• _Stated goal_
Rewrite all of the records below, replacing every occurrence of "computer-use agent" with "desktop automation agent" and leaving the rest unchanged.

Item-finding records

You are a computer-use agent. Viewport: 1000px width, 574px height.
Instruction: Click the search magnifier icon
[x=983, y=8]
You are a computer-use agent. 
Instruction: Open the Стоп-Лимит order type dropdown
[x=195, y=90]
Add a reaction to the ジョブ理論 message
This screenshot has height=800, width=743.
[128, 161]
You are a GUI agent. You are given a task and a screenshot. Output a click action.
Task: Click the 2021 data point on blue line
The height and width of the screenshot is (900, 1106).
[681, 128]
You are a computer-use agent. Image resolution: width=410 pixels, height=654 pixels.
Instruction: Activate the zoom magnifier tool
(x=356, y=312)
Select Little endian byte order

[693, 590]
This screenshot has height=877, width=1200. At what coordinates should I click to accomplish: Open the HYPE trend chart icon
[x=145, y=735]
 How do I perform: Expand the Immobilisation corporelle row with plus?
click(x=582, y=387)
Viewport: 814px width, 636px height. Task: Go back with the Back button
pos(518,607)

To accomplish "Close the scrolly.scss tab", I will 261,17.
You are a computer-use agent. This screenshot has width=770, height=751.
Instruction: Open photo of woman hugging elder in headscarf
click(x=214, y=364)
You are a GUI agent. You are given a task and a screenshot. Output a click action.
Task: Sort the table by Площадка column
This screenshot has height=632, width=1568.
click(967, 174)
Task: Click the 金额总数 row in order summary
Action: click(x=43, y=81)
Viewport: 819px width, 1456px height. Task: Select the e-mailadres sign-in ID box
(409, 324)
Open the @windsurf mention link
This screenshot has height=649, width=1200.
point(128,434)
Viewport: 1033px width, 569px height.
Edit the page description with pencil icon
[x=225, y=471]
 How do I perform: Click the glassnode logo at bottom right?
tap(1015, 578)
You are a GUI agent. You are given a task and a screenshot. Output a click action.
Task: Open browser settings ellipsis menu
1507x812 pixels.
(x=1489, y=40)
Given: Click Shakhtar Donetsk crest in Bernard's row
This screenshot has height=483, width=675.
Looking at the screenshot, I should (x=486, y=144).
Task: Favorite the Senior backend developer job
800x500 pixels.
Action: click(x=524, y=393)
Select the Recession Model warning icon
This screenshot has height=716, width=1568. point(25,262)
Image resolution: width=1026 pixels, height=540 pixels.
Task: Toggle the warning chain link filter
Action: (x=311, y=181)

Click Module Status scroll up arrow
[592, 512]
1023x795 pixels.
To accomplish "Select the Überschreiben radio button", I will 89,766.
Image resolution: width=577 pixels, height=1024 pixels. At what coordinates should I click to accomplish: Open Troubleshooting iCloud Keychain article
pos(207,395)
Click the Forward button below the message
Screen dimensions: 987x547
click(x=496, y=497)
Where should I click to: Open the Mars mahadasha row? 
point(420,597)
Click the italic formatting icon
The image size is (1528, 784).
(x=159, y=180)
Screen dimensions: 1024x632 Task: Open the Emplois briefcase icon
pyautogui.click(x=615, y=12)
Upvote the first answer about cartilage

• _Final result_
You are a desktop automation agent. Viewport: 1000px width, 574px height.
Instruction: Click the search magnifier icon
[x=983, y=8]
You are a desktop automation agent. 
Instruction: Open the Стоп-Лимит order type dropdown
[x=195, y=90]
Add a reaction to the ジョブ理論 message
This screenshot has height=800, width=743.
[128, 161]
You are a GUI agent. You are given a task and a screenshot. Output a click action.
Task: Click the 2021 data point on blue line
The height and width of the screenshot is (900, 1106).
[681, 128]
You are a desktop automation agent. Image resolution: width=410 pixels, height=654 pixels.
Instruction: Activate the zoom magnifier tool
(x=356, y=312)
Select Little endian byte order

[693, 590]
This screenshot has height=877, width=1200. At what coordinates should I click to accomplish: Open the HYPE trend chart icon
[x=145, y=735]
 How do I perform: Expand the Immobilisation corporelle row with plus?
click(x=582, y=387)
Viewport: 814px width, 636px height. Task: Go back with the Back button
pos(518,607)

To accomplish "Close the scrolly.scss tab", I will 261,17.
You are a desktop automation agent. This screenshot has width=770, height=751.
Instruction: Open photo of woman hugging elder in headscarf
click(x=214, y=364)
You are a GUI agent. You are given a task and a screenshot. Output a click action.
Task: Sort the table by Площадка column
This screenshot has height=632, width=1568.
click(967, 174)
Task: Click the 金额总数 row in order summary
Action: click(x=43, y=81)
Viewport: 819px width, 1456px height. Task: Select the e-mailadres sign-in ID box
(409, 324)
Open the @windsurf mention link
This screenshot has height=649, width=1200.
point(128,434)
Viewport: 1033px width, 569px height.
Edit the page description with pencil icon
[x=225, y=471]
 How do I perform: Click the glassnode logo at bottom right?
tap(1015, 578)
You are a GUI agent. You are given a task and a screenshot. Output a click action.
Task: Open browser settings ellipsis menu
1507x812 pixels.
(x=1489, y=40)
Given: Click Shakhtar Donetsk crest in Bernard's row
This screenshot has height=483, width=675.
Looking at the screenshot, I should (x=486, y=144).
Task: Favorite the Senior backend developer job
800x500 pixels.
Action: click(x=524, y=393)
Select the Recession Model warning icon
This screenshot has height=716, width=1568. point(25,262)
Image resolution: width=1026 pixels, height=540 pixels.
Task: Toggle the warning chain link filter
Action: (x=311, y=181)

Click Module Status scroll up arrow
[592, 512]
1023x795 pixels.
To accomplish "Select the Überschreiben radio button", I will 89,766.
Image resolution: width=577 pixels, height=1024 pixels. At what coordinates should I click to accomplish: Open Troubleshooting iCloud Keychain article
pos(207,395)
Click the Forward button below the message
Screen dimensions: 987x547
click(x=496, y=497)
Where should I click to: Open the Mars mahadasha row? 
point(420,597)
Click the italic formatting icon
The image size is (1528, 784).
(x=159, y=180)
Screen dimensions: 1024x632 Task: Open the Emplois briefcase icon
pyautogui.click(x=615, y=12)
Upvote the first answer about cartilage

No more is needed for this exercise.